Working data
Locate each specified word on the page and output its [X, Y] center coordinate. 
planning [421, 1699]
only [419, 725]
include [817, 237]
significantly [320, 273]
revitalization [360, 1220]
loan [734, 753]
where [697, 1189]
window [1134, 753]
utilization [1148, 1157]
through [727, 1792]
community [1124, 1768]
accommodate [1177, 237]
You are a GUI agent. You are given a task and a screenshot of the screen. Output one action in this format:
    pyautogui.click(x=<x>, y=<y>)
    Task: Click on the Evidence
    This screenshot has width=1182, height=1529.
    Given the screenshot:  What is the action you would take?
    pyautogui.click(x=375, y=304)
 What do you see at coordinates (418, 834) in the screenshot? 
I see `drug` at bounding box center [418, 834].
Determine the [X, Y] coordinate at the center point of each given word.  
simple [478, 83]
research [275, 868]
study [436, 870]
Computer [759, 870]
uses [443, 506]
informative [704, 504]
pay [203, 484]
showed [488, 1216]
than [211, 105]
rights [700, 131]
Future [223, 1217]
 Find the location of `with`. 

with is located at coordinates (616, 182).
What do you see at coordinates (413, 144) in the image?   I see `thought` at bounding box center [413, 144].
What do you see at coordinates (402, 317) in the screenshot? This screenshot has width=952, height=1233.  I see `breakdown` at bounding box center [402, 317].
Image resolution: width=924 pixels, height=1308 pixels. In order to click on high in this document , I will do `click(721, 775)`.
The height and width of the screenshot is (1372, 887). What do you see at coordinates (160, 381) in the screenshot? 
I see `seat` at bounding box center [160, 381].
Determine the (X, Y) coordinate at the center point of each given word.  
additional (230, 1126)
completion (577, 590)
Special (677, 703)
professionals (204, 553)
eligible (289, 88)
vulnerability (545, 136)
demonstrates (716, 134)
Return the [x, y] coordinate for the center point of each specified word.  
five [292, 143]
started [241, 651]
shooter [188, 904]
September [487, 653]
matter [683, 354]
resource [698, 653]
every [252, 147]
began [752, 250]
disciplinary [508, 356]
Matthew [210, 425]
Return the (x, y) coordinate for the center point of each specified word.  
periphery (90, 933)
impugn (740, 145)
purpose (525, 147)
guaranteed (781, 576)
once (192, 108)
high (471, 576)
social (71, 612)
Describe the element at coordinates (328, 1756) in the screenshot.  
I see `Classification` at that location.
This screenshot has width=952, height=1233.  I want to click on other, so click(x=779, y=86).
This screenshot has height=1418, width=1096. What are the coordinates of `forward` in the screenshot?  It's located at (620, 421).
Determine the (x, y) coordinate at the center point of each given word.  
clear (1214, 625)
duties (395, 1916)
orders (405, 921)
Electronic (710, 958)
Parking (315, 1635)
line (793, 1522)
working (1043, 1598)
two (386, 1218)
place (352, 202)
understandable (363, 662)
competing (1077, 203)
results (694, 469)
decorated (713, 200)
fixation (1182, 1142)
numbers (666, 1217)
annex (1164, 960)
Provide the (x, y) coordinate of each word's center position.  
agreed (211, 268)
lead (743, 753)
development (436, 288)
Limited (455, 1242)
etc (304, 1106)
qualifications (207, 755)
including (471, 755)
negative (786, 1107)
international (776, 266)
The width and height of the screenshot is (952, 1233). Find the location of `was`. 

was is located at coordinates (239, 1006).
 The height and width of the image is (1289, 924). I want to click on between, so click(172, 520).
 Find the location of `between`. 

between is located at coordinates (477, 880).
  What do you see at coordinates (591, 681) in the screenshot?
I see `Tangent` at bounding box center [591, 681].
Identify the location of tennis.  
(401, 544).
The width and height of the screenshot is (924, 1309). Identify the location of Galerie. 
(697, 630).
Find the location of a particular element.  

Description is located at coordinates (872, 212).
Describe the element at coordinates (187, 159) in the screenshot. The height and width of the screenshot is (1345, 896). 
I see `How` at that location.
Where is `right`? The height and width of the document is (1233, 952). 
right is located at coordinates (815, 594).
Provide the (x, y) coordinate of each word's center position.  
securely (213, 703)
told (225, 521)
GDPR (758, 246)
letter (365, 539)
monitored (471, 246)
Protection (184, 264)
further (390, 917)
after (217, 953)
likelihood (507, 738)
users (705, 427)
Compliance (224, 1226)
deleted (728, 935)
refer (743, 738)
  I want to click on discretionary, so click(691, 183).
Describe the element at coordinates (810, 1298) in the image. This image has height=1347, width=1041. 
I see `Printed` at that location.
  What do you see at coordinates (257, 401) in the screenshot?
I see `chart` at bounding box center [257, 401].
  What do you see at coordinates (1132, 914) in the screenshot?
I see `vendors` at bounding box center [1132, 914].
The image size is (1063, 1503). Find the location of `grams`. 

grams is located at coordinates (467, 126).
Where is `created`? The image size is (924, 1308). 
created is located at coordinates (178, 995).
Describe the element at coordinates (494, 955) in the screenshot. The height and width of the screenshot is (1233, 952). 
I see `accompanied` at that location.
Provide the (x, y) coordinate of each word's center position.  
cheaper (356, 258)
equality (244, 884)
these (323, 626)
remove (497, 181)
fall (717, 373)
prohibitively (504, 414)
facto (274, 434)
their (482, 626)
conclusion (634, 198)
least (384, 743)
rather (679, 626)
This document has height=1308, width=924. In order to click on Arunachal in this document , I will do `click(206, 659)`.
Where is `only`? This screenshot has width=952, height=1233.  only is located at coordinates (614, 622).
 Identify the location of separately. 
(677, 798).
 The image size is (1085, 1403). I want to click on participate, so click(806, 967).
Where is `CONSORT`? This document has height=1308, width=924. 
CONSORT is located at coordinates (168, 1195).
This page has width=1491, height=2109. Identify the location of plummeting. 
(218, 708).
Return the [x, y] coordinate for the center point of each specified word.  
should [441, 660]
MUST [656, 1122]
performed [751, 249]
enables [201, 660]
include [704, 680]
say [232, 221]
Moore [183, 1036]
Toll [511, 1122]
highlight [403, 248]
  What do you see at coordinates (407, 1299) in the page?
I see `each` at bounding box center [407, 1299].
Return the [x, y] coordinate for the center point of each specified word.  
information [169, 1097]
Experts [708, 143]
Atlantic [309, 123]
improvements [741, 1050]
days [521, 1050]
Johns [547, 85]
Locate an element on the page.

Given request
Output the lines above as a JSON list of strings, with one string per line and no strings for blank lines.

Exercise output
[
  "Locate each specified word on the page and output its [X, Y] center coordinate. ",
  "planning [421, 1699]",
  "only [419, 725]",
  "include [817, 237]",
  "significantly [320, 273]",
  "revitalization [360, 1220]",
  "loan [734, 753]",
  "where [697, 1189]",
  "window [1134, 753]",
  "utilization [1148, 1157]",
  "through [727, 1792]",
  "community [1124, 1768]",
  "accommodate [1177, 237]",
  "You are a GUI agent. You are given a task and a screenshot of the screen. Output one action in this format:",
  "    pyautogui.click(x=<x>, y=<y>)",
  "    Task: Click on the Evidence",
  "    This screenshot has width=1182, height=1529.",
  "    Given the screenshot:  What is the action you would take?",
  "    pyautogui.click(x=375, y=304)",
  " What do you see at coordinates (418, 834) in the screenshot? ",
  "I see `drug` at bounding box center [418, 834].",
  "Determine the [X, Y] coordinate at the center point of each given word.  ",
  "simple [478, 83]",
  "research [275, 868]",
  "study [436, 870]",
  "Computer [759, 870]",
  "uses [443, 506]",
  "informative [704, 504]",
  "pay [203, 484]",
  "showed [488, 1216]",
  "than [211, 105]",
  "rights [700, 131]",
  "Future [223, 1217]",
  " Find the location of `with`. ",
  "with is located at coordinates (616, 182).",
  "What do you see at coordinates (413, 144) in the image?   I see `thought` at bounding box center [413, 144].",
  "What do you see at coordinates (402, 317) in the screenshot? This screenshot has width=952, height=1233.  I see `breakdown` at bounding box center [402, 317].",
  "Image resolution: width=924 pixels, height=1308 pixels. In order to click on high in this document , I will do `click(721, 775)`.",
  "The height and width of the screenshot is (1372, 887). What do you see at coordinates (160, 381) in the screenshot? ",
  "I see `seat` at bounding box center [160, 381].",
  "Determine the (X, Y) coordinate at the center point of each given word.  ",
  "additional (230, 1126)",
  "completion (577, 590)",
  "Special (677, 703)",
  "professionals (204, 553)",
  "eligible (289, 88)",
  "vulnerability (545, 136)",
  "demonstrates (716, 134)",
  "Return the [x, y] coordinate for the center point of each specified word.  ",
  "five [292, 143]",
  "started [241, 651]",
  "shooter [188, 904]",
  "September [487, 653]",
  "matter [683, 354]",
  "resource [698, 653]",
  "every [252, 147]",
  "began [752, 250]",
  "disciplinary [508, 356]",
  "Matthew [210, 425]",
  "Return the (x, y) coordinate for the center point of each specified word.  ",
  "periphery (90, 933)",
  "impugn (740, 145)",
  "purpose (525, 147)",
  "guaranteed (781, 576)",
  "once (192, 108)",
  "high (471, 576)",
  "social (71, 612)",
  "Describe the element at coordinates (328, 1756) in the screenshot.  ",
  "I see `Classification` at that location.",
  "This screenshot has width=952, height=1233.  I want to click on other, so click(x=779, y=86).",
  "This screenshot has height=1418, width=1096. What are the coordinates of `forward` in the screenshot?  It's located at (620, 421).",
  "Determine the (x, y) coordinate at the center point of each given word.  ",
  "clear (1214, 625)",
  "duties (395, 1916)",
  "orders (405, 921)",
  "Electronic (710, 958)",
  "Parking (315, 1635)",
  "line (793, 1522)",
  "working (1043, 1598)",
  "two (386, 1218)",
  "place (352, 202)",
  "understandable (363, 662)",
  "competing (1077, 203)",
  "results (694, 469)",
  "decorated (713, 200)",
  "fixation (1182, 1142)",
  "numbers (666, 1217)",
  "annex (1164, 960)",
  "Provide the (x, y) coordinate of each word's center position.  ",
  "agreed (211, 268)",
  "lead (743, 753)",
  "development (436, 288)",
  "Limited (455, 1242)",
  "etc (304, 1106)",
  "qualifications (207, 755)",
  "including (471, 755)",
  "negative (786, 1107)",
  "international (776, 266)",
  "The width and height of the screenshot is (952, 1233). Find the location of `was`. ",
  "was is located at coordinates (239, 1006).",
  " The height and width of the image is (1289, 924). I want to click on between, so click(172, 520).",
  " Find the location of `between`. ",
  "between is located at coordinates (477, 880).",
  "  What do you see at coordinates (591, 681) in the screenshot?",
  "I see `Tangent` at bounding box center [591, 681].",
  "Identify the location of tennis.  ",
  "(401, 544).",
  "The width and height of the screenshot is (924, 1309). Identify the location of Galerie. ",
  "(697, 630).",
  "Find the location of a particular element.  ",
  "Description is located at coordinates (872, 212).",
  "Describe the element at coordinates (187, 159) in the screenshot. The height and width of the screenshot is (1345, 896). ",
  "I see `How` at that location.",
  "Where is `right`? The height and width of the document is (1233, 952). ",
  "right is located at coordinates (815, 594).",
  "Provide the (x, y) coordinate of each word's center position.  ",
  "securely (213, 703)",
  "told (225, 521)",
  "GDPR (758, 246)",
  "letter (365, 539)",
  "monitored (471, 246)",
  "Protection (184, 264)",
  "further (390, 917)",
  "after (217, 953)",
  "likelihood (507, 738)",
  "users (705, 427)",
  "Compliance (224, 1226)",
  "deleted (728, 935)",
  "refer (743, 738)",
  "  I want to click on discretionary, so click(691, 183).",
  "Describe the element at coordinates (810, 1298) in the image. This image has height=1347, width=1041. ",
  "I see `Printed` at that location.",
  "  What do you see at coordinates (257, 401) in the screenshot?",
  "I see `chart` at bounding box center [257, 401].",
  "  What do you see at coordinates (1132, 914) in the screenshot?",
  "I see `vendors` at bounding box center [1132, 914].",
  "The image size is (1063, 1503). Find the location of `grams`. ",
  "grams is located at coordinates (467, 126).",
  "Where is `created`? The image size is (924, 1308). ",
  "created is located at coordinates (178, 995).",
  "Describe the element at coordinates (494, 955) in the screenshot. The height and width of the screenshot is (1233, 952). ",
  "I see `accompanied` at that location.",
  "Provide the (x, y) coordinate of each word's center position.  ",
  "cheaper (356, 258)",
  "equality (244, 884)",
  "these (323, 626)",
  "remove (497, 181)",
  "fall (717, 373)",
  "prohibitively (504, 414)",
  "facto (274, 434)",
  "their (482, 626)",
  "conclusion (634, 198)",
  "least (384, 743)",
  "rather (679, 626)",
  "This document has height=1308, width=924. In order to click on Arunachal in this document , I will do `click(206, 659)`.",
  "Where is `only`? This screenshot has width=952, height=1233.  only is located at coordinates (614, 622).",
  " Identify the location of separately. ",
  "(677, 798).",
  " The image size is (1085, 1403). I want to click on participate, so click(806, 967).",
  "Where is `CONSORT`? This document has height=1308, width=924. ",
  "CONSORT is located at coordinates (168, 1195).",
  "This page has width=1491, height=2109. Identify the location of plummeting. ",
  "(218, 708).",
  "Return the [x, y] coordinate for the center point of each specified word.  ",
  "should [441, 660]",
  "MUST [656, 1122]",
  "performed [751, 249]",
  "enables [201, 660]",
  "include [704, 680]",
  "say [232, 221]",
  "Moore [183, 1036]",
  "Toll [511, 1122]",
  "highlight [403, 248]",
  "  What do you see at coordinates (407, 1299) in the page?",
  "I see `each` at bounding box center [407, 1299].",
  "Return the [x, y] coordinate for the center point of each specified word.  ",
  "information [169, 1097]",
  "Experts [708, 143]",
  "Atlantic [309, 123]",
  "improvements [741, 1050]",
  "days [521, 1050]",
  "Johns [547, 85]",
  "Locate an element on the page."
]